◆ **Énoncé a**
Répondez aux questions suivantes d'après l'extrait de page.
(i) Qui Ali soupçonne-t-il d'être corrompu ?
(ii) Avec quoi Khalid lacère-t-il le visage de sa femme ?
(iii) À quelle peine Driss est-il condamné ?

#### Extrait de page

Chaos* ?, par Sanaa Elaji

Chaos* ?, par Sanaa Elaji

Ali suspecte son voisin fonctionnaire d’être corrompu, et il va donc mobiliser une escouade de « copains du quartier » pour attaquer l’indélicat chez lui et le punir de tous ces pots-de-vin qu’il a pris des poches des citoyen(ne)s… Ledit voisin ira en prison, puis sera jugé en moins de 24 heures pour corruption, et Ali sera consacré héros national pour son acte… bien qu’il ait, en réalité, commis une action illégale. En effet, dans les nations qui respectent les lois, les institutions et les droits de l’Homme, un homme comme Ali doit aviser les autorités, lesquelles ouvriraient alors une enquête pour corruption, et non pas se faire justice lui-même.

Khalid pense que sa femme le trompe et il lui lacère le visage avec une lame de rasoir… l’épouse va en prison pour acte d’adultère alors que son mari conserve sa liberté et, pire encore, il est considéré comme une victime… la victime d’une femme de petite vertu, trompeuse.

Driss estime que la fortune amassée par son oncle est le fruit de vols et d’escroqueries. Comment peut-on donc s’enrichir autant, pense-t-il ? Son entreprise doit très certainement n’être qu’une couverture de ses rapines ou, plus grave, d’un trafic de stupéfiants auquel il se livrerait. driss va donc tuer l’oncle… et il ne sera condamné qu’à trois mois de prison. Avec sursis.

########

◆ **Énoncé b**
Dans les rangées, mettez sous forme de liste numérotée le passage qui s'ouvre sur la ligne contenant « Pick the W.I.C. » et se termine sur celle contenant « This screenshot has width=480, height=360. [338, 137] », ces deux lignes comprises. Omettez les lignes vides.

#### Rangées présentées

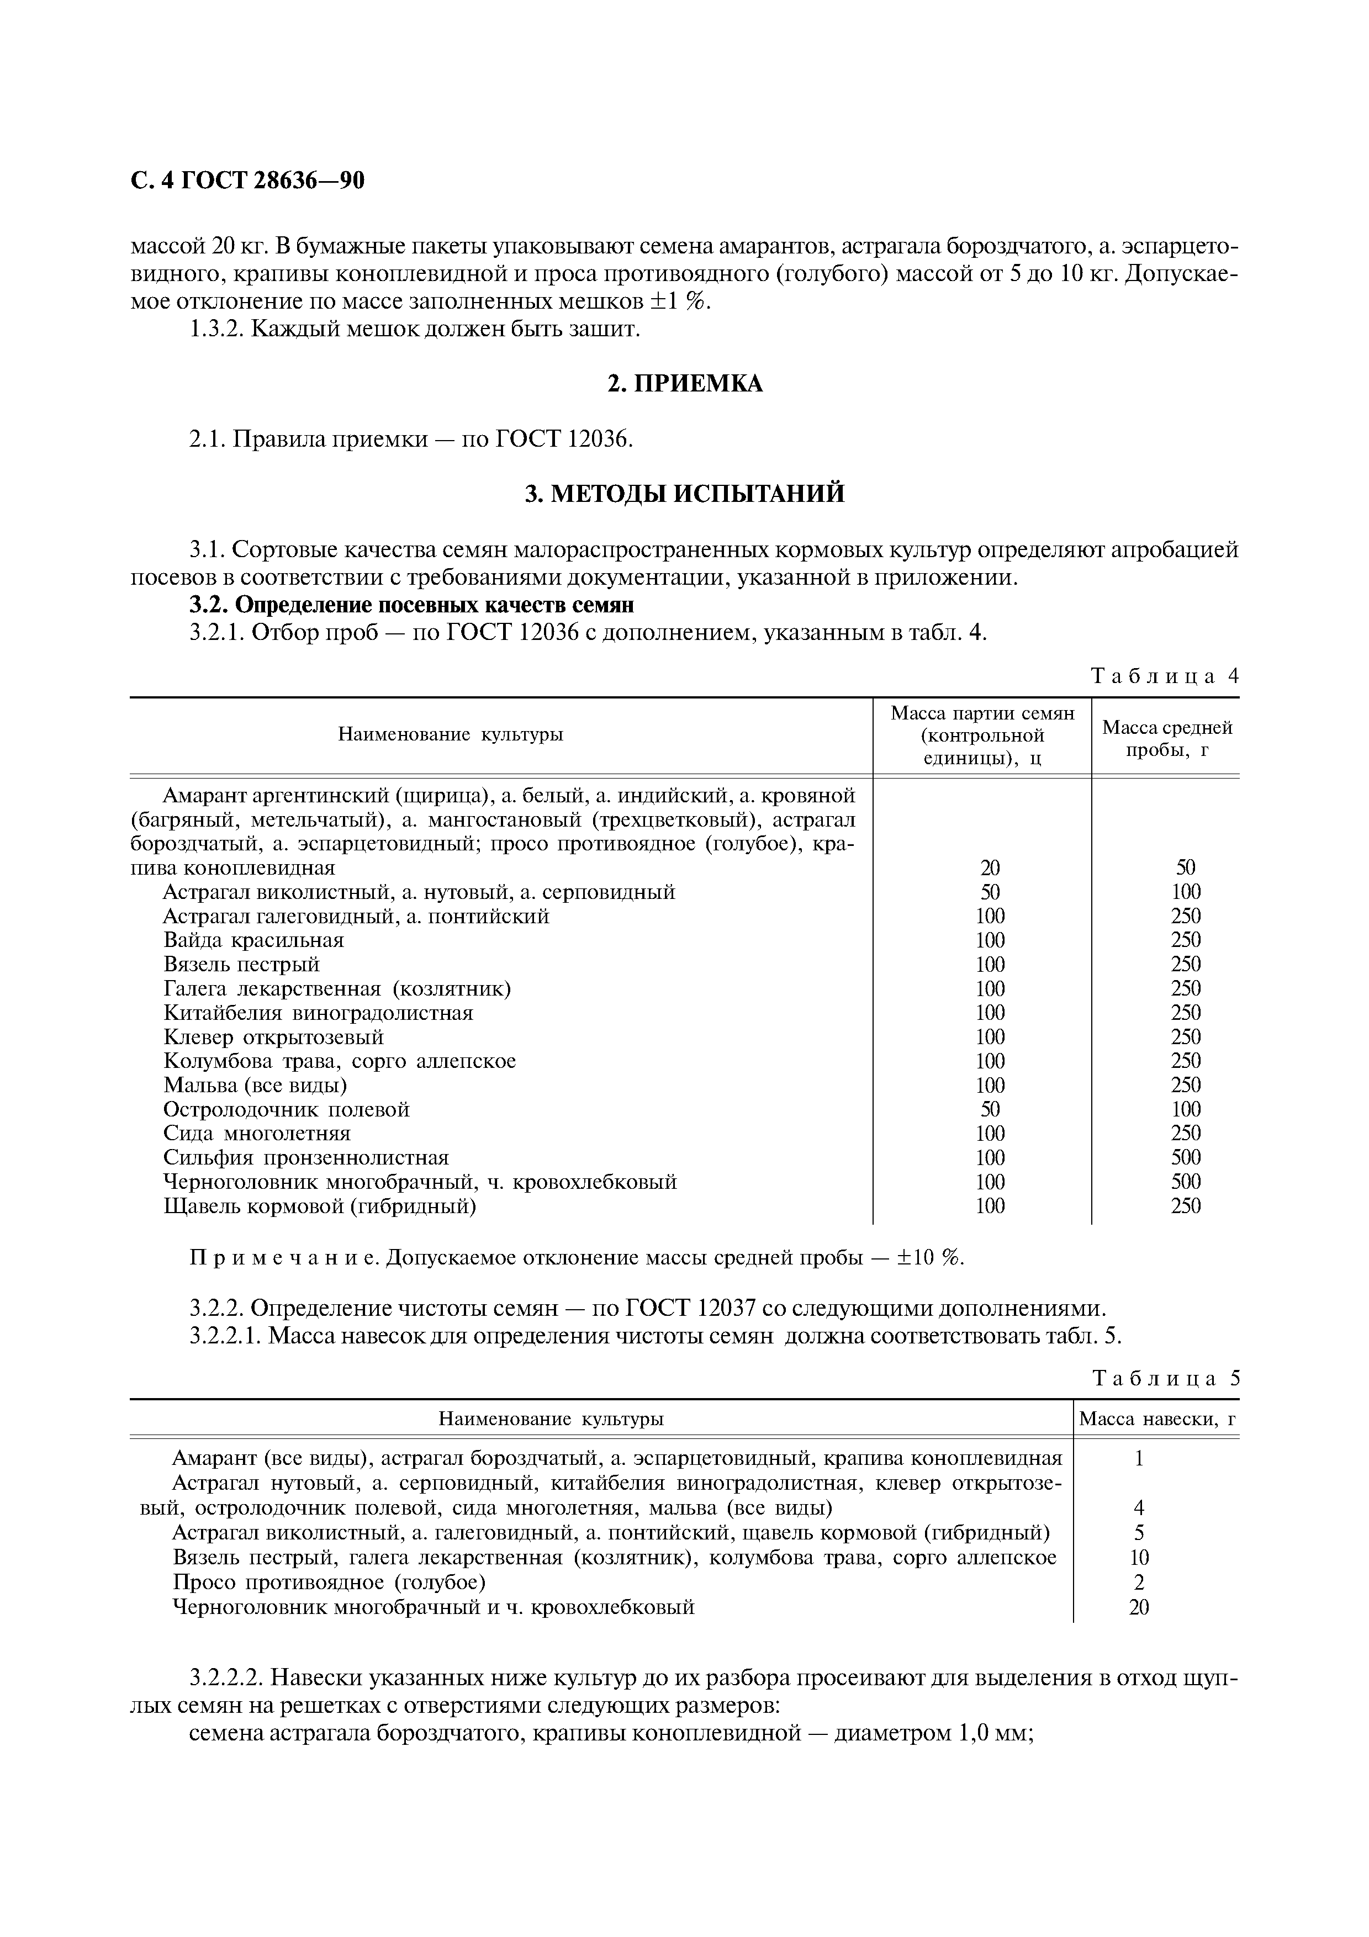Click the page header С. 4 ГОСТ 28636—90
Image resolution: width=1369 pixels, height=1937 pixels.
pos(247,181)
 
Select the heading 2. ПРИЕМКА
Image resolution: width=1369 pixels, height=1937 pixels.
pos(684,384)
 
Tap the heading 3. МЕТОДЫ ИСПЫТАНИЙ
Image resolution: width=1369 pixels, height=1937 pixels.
pos(684,494)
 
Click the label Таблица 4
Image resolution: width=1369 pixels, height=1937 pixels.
pos(1164,676)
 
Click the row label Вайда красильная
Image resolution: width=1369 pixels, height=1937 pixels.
pos(253,940)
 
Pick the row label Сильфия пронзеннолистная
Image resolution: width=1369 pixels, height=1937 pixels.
pos(305,1157)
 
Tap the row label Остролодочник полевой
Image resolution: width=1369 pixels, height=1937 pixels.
pos(286,1109)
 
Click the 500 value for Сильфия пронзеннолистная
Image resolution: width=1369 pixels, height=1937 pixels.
pos(1185,1157)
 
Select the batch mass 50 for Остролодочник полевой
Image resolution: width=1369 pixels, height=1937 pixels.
pos(990,1109)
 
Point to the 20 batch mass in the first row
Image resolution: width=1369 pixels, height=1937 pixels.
pos(990,867)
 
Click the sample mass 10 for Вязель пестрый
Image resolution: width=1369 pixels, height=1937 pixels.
pos(1139,1557)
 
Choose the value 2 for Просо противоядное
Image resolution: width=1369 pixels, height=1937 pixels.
pos(1139,1582)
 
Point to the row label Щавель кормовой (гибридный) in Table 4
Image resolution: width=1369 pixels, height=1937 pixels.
pos(319,1205)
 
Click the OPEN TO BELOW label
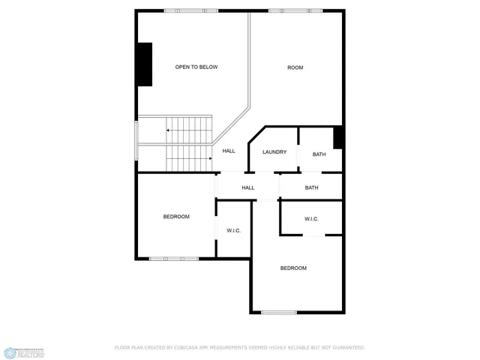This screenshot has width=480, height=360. [196, 68]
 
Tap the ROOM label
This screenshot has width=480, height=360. [296, 68]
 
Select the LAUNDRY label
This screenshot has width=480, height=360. [274, 152]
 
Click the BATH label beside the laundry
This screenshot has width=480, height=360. [320, 154]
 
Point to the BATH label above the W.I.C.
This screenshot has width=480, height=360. [312, 188]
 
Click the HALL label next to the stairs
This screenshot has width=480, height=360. [229, 151]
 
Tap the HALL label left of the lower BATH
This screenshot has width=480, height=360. [248, 188]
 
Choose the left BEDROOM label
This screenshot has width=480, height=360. [176, 217]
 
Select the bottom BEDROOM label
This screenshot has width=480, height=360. [293, 268]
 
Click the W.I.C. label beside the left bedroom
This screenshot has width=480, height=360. [233, 230]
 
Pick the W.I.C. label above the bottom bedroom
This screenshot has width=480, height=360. [312, 219]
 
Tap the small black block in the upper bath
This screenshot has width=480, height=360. [338, 137]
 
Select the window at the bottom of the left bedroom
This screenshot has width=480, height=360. [173, 259]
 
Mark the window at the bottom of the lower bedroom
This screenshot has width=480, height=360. [279, 312]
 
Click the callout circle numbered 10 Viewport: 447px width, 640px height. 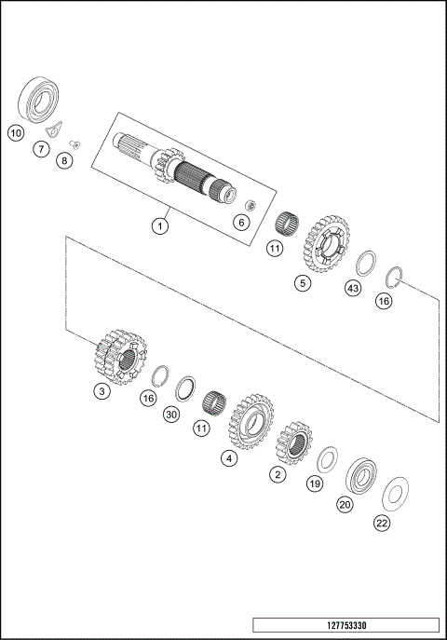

########

◆ **Corrigé a**
(i) Son voisin fonctionnaire.
(ii) Avec une lame de rasoir.
(iii) À trois mois de prison avec sursis.

◆ **Corrigé b**
1. Pick the W.I.C. label above the bottom bedroom
2. This screenshot has width=480, height=360. [312, 219]
3. Tap the small black block in the upper bath
4. This screenshot has width=480, height=360. [338, 137]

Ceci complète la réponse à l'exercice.